● **Records**
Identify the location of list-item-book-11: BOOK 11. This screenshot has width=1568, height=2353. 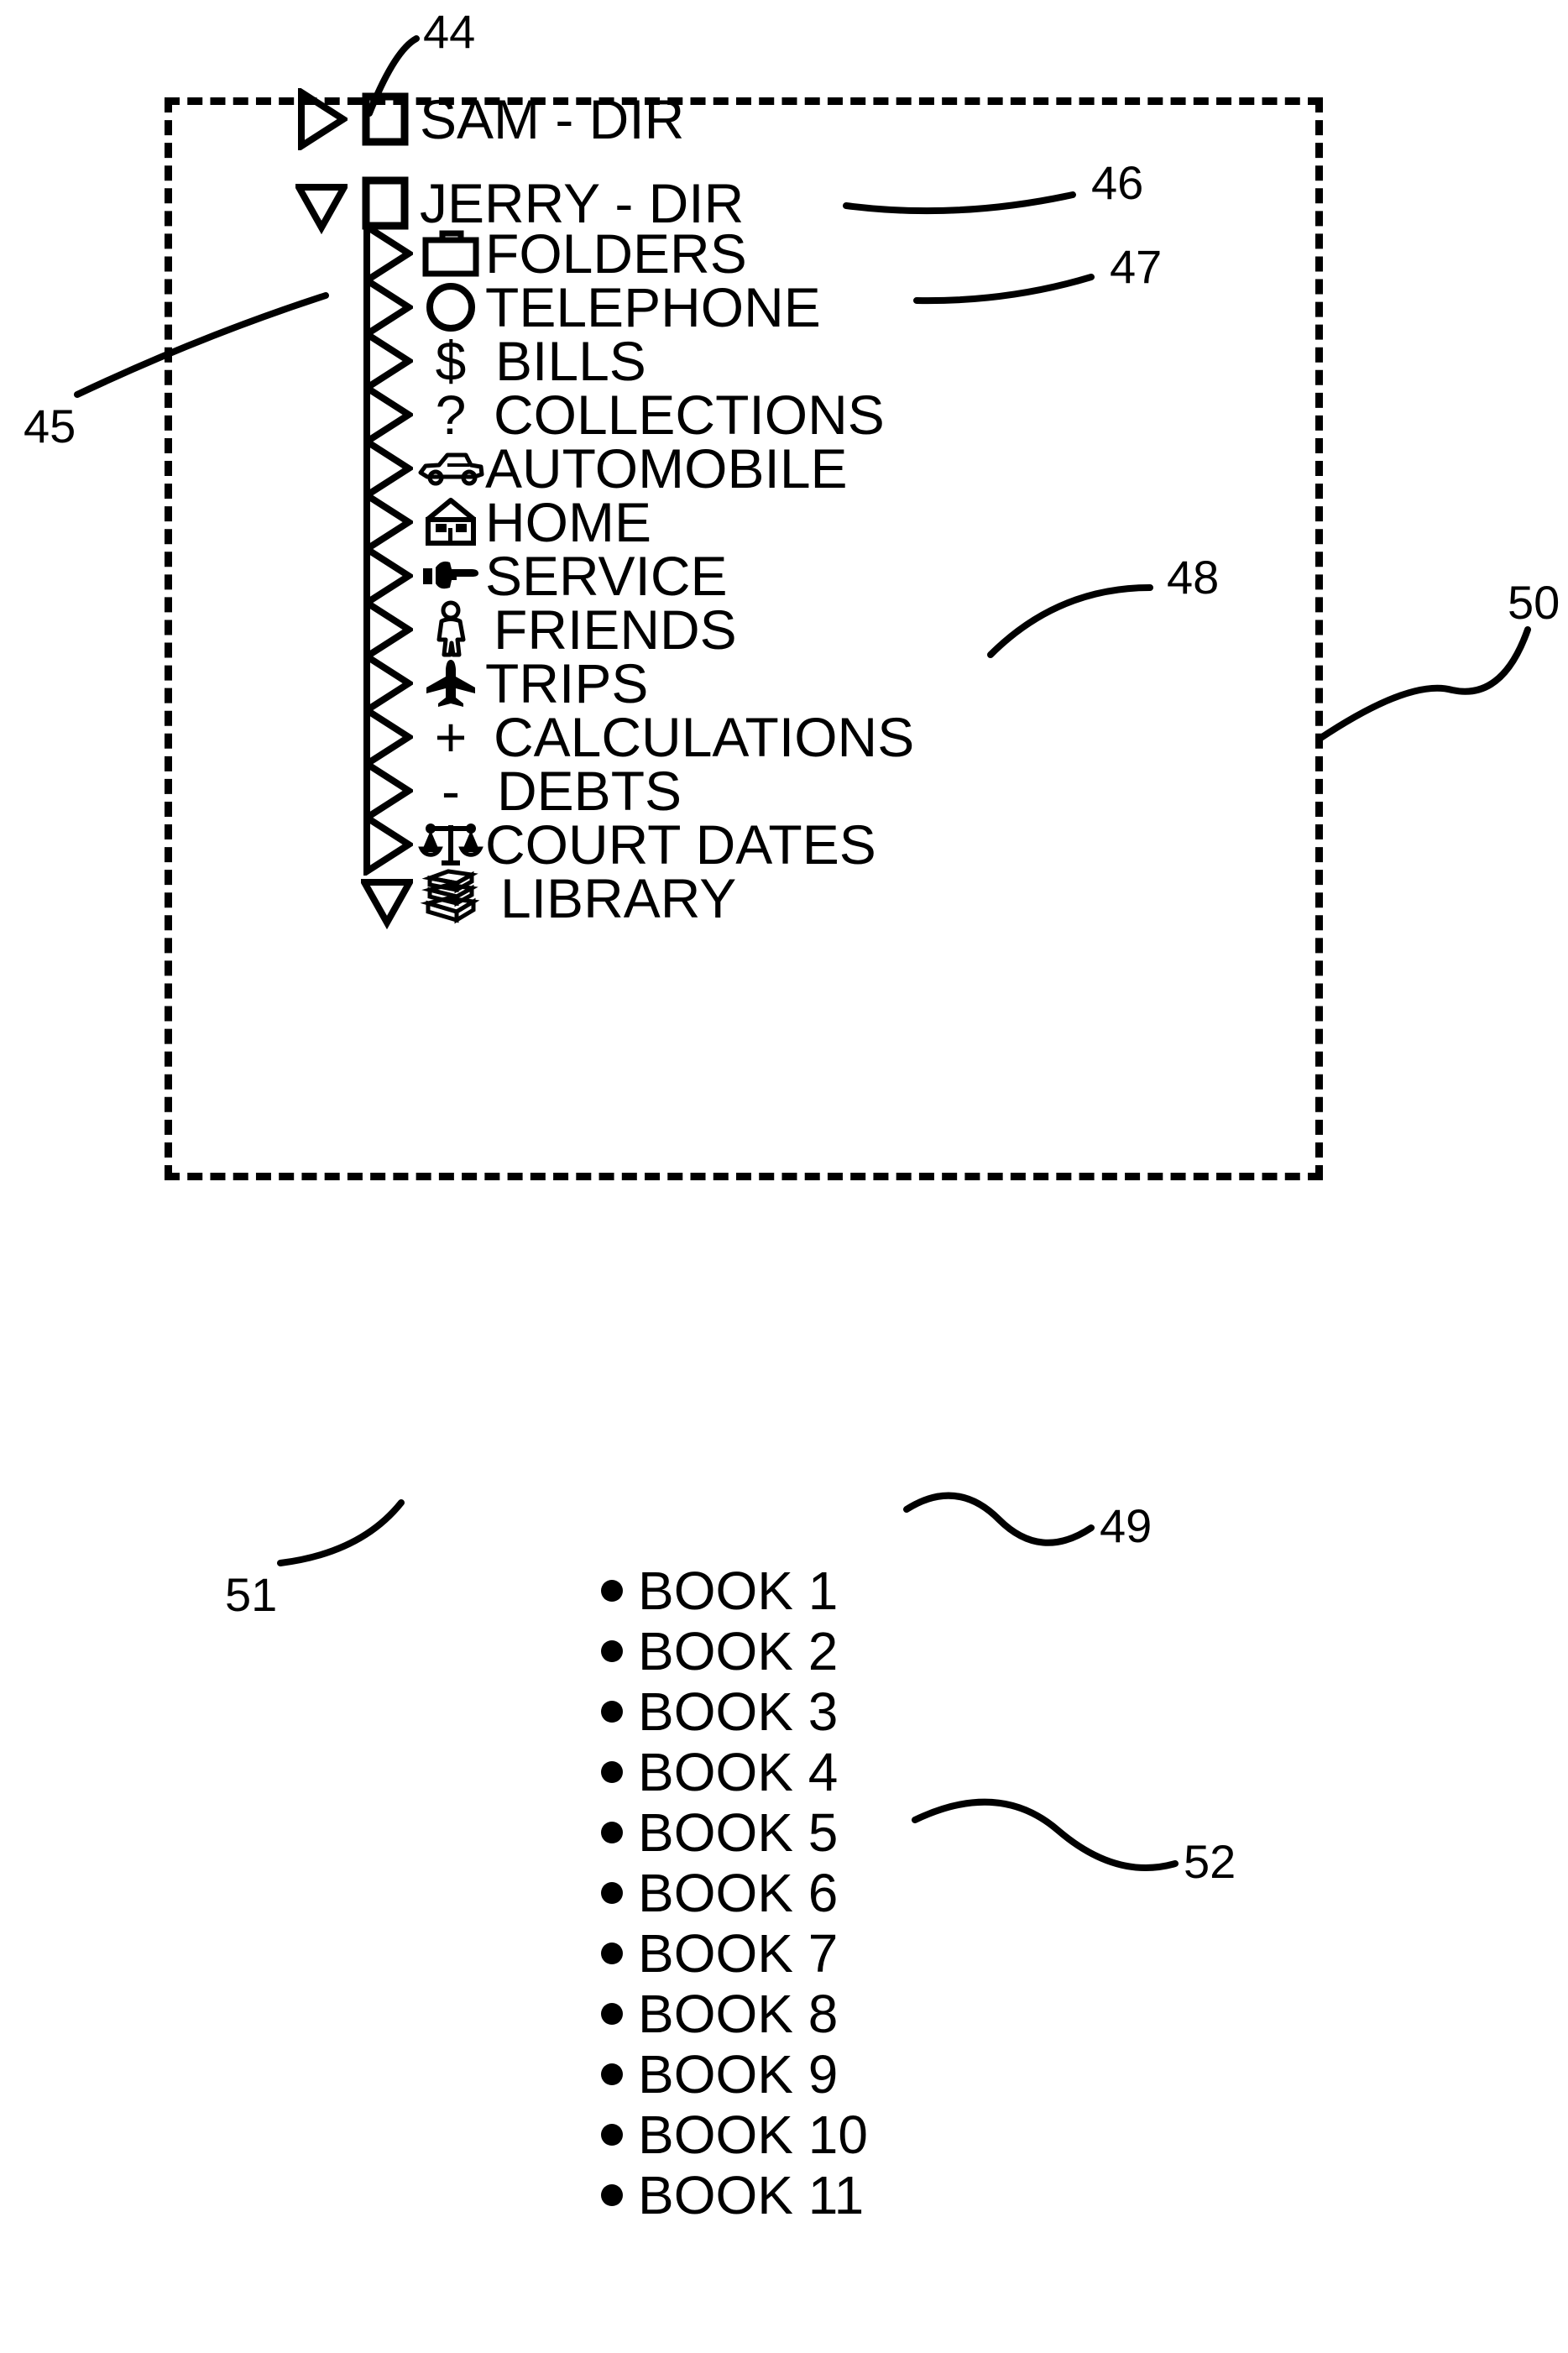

* * *

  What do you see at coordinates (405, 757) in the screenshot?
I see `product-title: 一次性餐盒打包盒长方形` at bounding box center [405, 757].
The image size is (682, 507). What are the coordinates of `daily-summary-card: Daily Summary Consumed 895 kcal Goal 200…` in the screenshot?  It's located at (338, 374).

...

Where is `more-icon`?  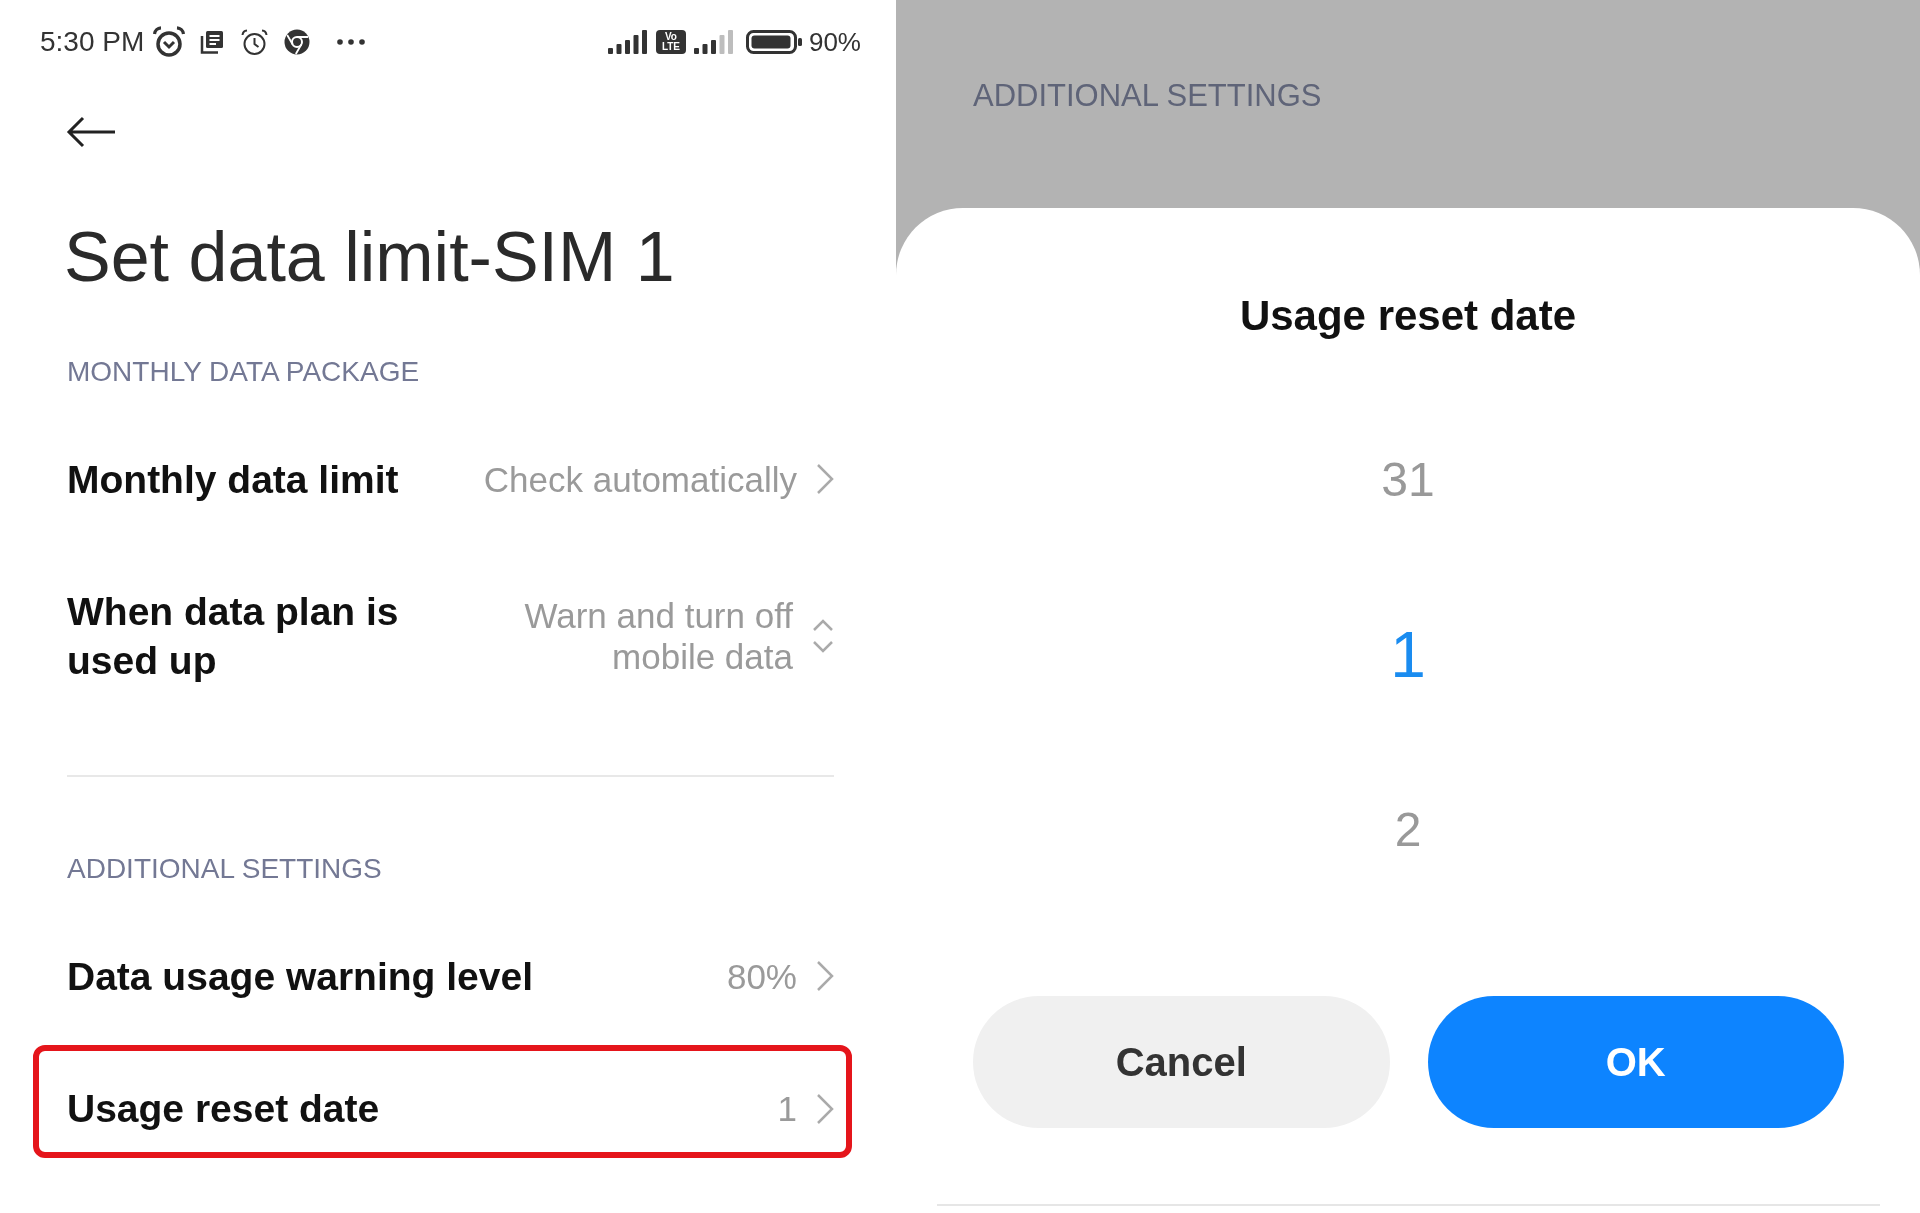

● **Assignment**
Print the items between the line containing "What do you" and the line containing "The image size", inclusive.

● **Finished exercise**
  What do you see at coordinates (405, 757) in the screenshot?
I see `product-title: 一次性餐盒打包盒长方形` at bounding box center [405, 757].
The image size is (682, 507). What are the coordinates of `daily-summary-card: Daily Summary Consumed 895 kcal Goal 200…` in the screenshot?  It's located at (338, 374).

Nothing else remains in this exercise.